The ongoing debate over the rising cost of domestic air travel in Nigeria has taken a new turn, with the Federal Competition and Consumer Protection Commission (FCCPC) and the Airline Operators of Nigeria (AON) publicly at odds over the reasons behind escalating ticket prices.
At the centre of the controversy is the issue of transparency in pricing and allegations of market dominance by certain airlines, particularly on high-demand routes. The FCCPC has accused some operators of opaque pricing practices, hidden charges, and even abuse of dominance on specific routes—especially during festive periods. The airlines, however, insist that high operational costs and persistently elevated interest rates are the primary drivers of rising airfares.
The debate unfolded during a webinar titled “Aviation Town Hall: High Air Fares – Are Airlines Really the Problem?” organised by Avaero Capital Partners and aviation expert Alex Nwuba.
FCCPC Raises Concerns Over Opaque Pricing and Market Dominance
Speaking at the virtual event, FCCPC’s Executive Commissioner (Operations), represented by Director of Corporate Affairs Ondaje Ijagwu, said the commission was investigating allegations of price-fixing in the aviation sector.
Ijagwu said:
“We also have an active investigation ongoing, but we won’t be speaking so much to some of these issues in detail. We are told that a number of factors occasioned that rise (Yuletide fares). One of the reasons we were given for the December rise was the fact that there was multiple taxation, and airlines said a whole lot was being paid to the government.
“When we talk about the behaviour of air fares and airline operations in Nigeria, the behaviour of airline operators is already quite implicated. The reason is that, even when you want to book a flight, you will find the information opaque.
“If you book your flight, particularly for clients who are outside our immediate environment, you would see that a whole lot of things are listed as part of the charges. If you pay a tax when you obtain a ticket, you will see it clearly stated there. If there are other charges, you will also see them and the base fare clearly stated, so whoever is making this purchase will know these are the various components.

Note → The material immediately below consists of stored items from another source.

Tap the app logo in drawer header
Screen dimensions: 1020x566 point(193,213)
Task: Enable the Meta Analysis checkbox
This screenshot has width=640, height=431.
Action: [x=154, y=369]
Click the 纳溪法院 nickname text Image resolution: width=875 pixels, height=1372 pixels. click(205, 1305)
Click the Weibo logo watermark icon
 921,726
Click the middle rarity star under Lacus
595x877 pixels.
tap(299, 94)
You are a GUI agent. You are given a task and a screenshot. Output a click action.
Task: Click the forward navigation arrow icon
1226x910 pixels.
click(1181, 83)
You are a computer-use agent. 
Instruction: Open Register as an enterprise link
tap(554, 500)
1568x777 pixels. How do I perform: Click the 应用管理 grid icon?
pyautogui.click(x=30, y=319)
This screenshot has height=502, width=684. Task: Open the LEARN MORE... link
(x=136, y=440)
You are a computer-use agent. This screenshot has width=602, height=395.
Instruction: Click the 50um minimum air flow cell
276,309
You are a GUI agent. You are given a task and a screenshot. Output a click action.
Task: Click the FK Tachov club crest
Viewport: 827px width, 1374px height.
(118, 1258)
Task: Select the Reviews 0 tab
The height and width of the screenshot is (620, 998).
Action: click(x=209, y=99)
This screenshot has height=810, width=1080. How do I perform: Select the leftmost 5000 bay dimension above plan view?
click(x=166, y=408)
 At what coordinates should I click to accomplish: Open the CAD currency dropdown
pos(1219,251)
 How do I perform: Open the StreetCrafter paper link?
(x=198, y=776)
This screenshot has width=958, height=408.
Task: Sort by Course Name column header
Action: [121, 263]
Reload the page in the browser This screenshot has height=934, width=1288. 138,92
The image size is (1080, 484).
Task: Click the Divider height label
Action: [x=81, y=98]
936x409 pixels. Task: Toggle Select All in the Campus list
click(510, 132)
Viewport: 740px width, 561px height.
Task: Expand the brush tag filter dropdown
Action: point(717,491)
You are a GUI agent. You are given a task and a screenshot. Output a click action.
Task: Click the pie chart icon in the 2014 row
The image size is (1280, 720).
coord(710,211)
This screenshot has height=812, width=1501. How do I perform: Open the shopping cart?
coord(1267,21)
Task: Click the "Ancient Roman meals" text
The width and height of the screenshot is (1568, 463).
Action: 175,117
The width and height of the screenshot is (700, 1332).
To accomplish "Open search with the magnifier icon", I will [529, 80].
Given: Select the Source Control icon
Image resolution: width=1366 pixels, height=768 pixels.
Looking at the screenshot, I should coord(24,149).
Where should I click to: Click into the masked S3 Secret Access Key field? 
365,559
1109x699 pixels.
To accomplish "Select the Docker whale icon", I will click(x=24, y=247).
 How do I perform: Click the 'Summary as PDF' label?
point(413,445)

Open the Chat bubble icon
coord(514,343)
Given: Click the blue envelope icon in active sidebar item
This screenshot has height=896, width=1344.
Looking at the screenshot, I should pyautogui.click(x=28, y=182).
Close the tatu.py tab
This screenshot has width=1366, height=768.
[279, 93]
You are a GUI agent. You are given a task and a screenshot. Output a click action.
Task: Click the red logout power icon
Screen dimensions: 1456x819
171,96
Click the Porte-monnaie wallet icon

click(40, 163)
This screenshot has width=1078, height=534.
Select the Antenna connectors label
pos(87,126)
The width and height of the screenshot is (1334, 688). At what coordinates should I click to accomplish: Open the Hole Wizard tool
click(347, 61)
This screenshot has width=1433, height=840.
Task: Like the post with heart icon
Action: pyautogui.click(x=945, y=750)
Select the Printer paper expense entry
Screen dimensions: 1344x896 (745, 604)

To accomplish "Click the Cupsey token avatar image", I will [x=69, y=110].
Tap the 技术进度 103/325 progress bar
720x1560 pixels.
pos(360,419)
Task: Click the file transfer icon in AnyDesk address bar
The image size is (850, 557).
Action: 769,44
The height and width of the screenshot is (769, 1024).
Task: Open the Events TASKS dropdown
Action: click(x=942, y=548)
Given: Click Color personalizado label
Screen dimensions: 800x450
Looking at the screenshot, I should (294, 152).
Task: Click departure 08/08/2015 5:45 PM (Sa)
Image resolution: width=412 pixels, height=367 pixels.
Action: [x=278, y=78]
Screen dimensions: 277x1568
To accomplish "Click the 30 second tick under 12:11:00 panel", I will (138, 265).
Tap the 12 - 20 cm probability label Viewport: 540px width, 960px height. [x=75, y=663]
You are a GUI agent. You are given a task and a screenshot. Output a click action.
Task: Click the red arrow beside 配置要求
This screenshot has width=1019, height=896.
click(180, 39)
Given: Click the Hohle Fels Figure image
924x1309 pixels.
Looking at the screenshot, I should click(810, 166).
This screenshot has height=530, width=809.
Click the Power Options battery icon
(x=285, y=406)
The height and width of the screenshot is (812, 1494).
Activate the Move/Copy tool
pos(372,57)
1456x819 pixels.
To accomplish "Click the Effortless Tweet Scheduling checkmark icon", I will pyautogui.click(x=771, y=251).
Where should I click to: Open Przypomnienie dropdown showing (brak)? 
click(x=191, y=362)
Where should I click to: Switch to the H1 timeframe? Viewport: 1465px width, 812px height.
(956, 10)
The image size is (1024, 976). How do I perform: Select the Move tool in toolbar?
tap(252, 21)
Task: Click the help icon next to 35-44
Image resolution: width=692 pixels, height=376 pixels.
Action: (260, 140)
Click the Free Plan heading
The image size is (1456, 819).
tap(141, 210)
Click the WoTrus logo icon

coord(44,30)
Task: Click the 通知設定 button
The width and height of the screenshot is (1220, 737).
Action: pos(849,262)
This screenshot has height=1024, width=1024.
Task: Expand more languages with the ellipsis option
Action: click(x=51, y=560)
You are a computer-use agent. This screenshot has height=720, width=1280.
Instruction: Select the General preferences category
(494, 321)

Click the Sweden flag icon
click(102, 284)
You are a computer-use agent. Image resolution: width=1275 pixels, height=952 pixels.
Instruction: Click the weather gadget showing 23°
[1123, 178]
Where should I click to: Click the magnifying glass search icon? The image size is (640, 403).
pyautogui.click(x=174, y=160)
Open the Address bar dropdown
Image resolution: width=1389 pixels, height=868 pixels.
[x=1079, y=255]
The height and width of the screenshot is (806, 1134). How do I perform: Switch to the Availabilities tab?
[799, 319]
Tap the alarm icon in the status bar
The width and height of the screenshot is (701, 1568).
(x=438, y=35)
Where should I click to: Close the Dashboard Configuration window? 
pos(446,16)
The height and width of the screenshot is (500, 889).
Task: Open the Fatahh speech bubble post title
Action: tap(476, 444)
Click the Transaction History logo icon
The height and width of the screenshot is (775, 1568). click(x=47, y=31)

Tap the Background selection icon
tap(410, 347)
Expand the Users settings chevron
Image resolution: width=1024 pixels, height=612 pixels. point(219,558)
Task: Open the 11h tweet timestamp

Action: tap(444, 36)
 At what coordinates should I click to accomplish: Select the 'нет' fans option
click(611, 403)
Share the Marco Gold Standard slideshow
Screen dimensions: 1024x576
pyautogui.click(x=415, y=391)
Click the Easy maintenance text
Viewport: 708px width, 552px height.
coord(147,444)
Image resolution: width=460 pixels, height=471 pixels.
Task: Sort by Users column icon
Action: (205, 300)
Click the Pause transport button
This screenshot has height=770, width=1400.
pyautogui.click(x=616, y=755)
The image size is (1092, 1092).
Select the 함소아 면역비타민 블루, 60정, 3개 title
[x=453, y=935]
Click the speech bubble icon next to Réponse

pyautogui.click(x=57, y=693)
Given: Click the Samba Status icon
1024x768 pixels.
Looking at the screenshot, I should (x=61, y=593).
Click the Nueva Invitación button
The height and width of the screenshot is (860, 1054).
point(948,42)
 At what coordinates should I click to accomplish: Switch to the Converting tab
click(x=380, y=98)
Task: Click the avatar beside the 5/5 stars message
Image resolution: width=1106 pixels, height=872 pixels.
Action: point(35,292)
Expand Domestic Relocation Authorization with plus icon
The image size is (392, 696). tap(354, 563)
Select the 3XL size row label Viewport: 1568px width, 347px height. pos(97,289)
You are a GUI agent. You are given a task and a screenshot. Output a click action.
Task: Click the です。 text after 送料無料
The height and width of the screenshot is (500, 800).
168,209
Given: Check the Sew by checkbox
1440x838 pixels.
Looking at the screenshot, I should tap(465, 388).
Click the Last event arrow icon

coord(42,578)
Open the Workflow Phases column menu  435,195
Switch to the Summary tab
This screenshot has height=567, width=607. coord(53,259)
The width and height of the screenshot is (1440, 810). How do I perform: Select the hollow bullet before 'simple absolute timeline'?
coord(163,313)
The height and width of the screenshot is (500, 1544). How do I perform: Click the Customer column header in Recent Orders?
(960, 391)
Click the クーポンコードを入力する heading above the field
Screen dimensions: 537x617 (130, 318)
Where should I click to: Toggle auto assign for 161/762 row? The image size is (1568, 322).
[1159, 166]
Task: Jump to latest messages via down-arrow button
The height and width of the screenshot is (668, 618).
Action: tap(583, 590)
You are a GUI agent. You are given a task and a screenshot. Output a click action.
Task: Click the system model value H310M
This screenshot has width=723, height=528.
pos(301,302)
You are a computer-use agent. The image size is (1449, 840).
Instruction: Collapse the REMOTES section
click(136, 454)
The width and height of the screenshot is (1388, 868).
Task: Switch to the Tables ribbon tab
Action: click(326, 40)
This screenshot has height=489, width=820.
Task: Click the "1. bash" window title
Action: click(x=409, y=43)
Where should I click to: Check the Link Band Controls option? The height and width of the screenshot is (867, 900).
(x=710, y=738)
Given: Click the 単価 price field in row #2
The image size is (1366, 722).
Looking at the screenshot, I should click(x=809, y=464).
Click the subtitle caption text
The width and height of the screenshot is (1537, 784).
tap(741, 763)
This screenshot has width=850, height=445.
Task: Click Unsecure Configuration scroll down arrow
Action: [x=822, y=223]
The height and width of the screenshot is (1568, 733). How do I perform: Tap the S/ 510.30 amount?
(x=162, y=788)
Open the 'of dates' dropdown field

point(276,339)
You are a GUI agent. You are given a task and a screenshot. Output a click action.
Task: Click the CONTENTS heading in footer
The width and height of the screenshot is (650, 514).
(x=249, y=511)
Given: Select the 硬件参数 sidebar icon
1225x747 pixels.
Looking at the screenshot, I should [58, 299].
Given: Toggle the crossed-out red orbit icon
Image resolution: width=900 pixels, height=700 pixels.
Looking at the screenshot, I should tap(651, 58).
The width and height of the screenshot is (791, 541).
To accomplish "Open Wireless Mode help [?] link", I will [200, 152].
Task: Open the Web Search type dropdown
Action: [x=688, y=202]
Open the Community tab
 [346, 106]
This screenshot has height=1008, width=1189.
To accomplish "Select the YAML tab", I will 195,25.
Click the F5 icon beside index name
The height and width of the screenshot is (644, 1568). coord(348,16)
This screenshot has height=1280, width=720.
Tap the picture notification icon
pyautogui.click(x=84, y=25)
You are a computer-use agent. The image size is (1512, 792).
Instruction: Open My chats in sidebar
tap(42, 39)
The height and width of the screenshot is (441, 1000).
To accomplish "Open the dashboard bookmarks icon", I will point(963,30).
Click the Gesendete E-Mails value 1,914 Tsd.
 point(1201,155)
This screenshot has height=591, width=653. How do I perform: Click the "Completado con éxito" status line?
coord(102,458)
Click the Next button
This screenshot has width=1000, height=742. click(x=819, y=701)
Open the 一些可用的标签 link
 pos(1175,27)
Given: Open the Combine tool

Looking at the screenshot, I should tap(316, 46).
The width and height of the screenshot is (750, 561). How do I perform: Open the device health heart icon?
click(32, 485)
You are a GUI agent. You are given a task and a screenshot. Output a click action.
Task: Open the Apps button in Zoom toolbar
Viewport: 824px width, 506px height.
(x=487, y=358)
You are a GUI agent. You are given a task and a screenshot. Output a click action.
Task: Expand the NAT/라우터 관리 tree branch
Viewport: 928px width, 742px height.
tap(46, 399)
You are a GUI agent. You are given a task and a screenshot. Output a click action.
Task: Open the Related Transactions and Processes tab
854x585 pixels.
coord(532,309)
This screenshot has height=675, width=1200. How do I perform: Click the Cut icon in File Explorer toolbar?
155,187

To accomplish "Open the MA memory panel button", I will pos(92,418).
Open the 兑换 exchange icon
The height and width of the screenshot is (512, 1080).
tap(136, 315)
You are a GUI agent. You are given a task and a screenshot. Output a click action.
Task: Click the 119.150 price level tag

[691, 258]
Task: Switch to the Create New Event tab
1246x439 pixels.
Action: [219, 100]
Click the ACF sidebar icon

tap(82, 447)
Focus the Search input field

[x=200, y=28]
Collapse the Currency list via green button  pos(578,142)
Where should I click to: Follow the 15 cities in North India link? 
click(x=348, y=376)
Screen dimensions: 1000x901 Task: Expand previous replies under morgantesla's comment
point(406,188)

“But in a situation where there is asymmetry of information, consumers definitely will begin to ask questions as to why fares are rising. The interface between consumers and flying is with airline operators; the government does not interface directly with consumers in that respect. Whoever will be taking the hit will definitely be the operator himself.”
The commission also raised concerns over airlines allegedly exploiting their dominant position on certain routes—especially during festive seasons when demand spikes.
“We have a situation where we have dominant players, and they abuse to some extent, allegedly anyway. From what we gather from consumers, it seems there is abuse of the dominant player’s position,” Ijagwu added.
He explained that dominance can be route-specific, such as on routes to the South-East, where consumers may have limited alternatives and are therefore more vulnerable to price hikes.
Airlines Argue High Costs, Not Profit, Are Driving Prices
The AON, however, insisted that the primary reason for high airfares lies in the high cost of operation and financing in Nigeria.
AON spokesperson Professor Obiora Okonkwo said:
“The cost of operation that applies in Nigeria is similar to the cost of operation that applies in other parts of the world, which are jet fuel and maintenance, among others. If you have your aircraft maintained per cycles or per calendar, these are strictly OEM-driven.
“There is no maintenance system that is designed for Nigerian operators. These things remain constant and are very expensive. We still maintain that the cost of airfare in Nigeria is mainly due to operational costs, multiple charges, and high interest rates.
“So far, operational costs remain high, interest rates remain high, and the fare in Nigeria will continue to be higher. However, we fly comparatively few people, as do most parts of the world. I still think that even for what we go through, and because we are very sensitive to the cost of living in Nigeria, we do as much as possible to reduce and not go overboard with the air fares.”
Industry Stakeholders Cite Forex, Interest Rates, and Infrastructure
Adding to the conversation, the Chief Executive Officer of Omni-Blu Aviation Ltd, Engr Akin Olateru, said that the trend of high airfares during Christmas and New Year is not unique to Nigeria.
He said:
“Airfares during Christmas and New Year are always a big deal anywhere in the world. It is not just down to the airlines. Even hotels are more expensive during Christmas and the New Year. Why are airfares expensive in Nigeria? Airlines in Nigeria face two major problems. One is forex. Also, interest rates are high.
“There is no business set up as a charity; we need to work on this interest rate. Now, the importation of spare parts. I don’t know if people have noticed, but most scheduled operators in Nigeria today have one aircraft packed and use it as a spare. There is also the issue of airport infrastructure, which affects aircraft utilisation. Aircraft cost is still there. It’s still part of the cost for the operator.”
What This Means for Passengers
The ongoing disagreement between the FCCPC and airlines underscores the complexity of Nigeria’s aviation market. While the commission focuses on consumer protection and fair competition, the airlines argue that macroeconomic realities and infrastructure challenges are the major cost drivers.
As the FCCPC continues its investigation into pricing practices, consumers are left watching closely to see whether any regulatory action will be taken—and whether it will translate into more affordable fares on domestic routes.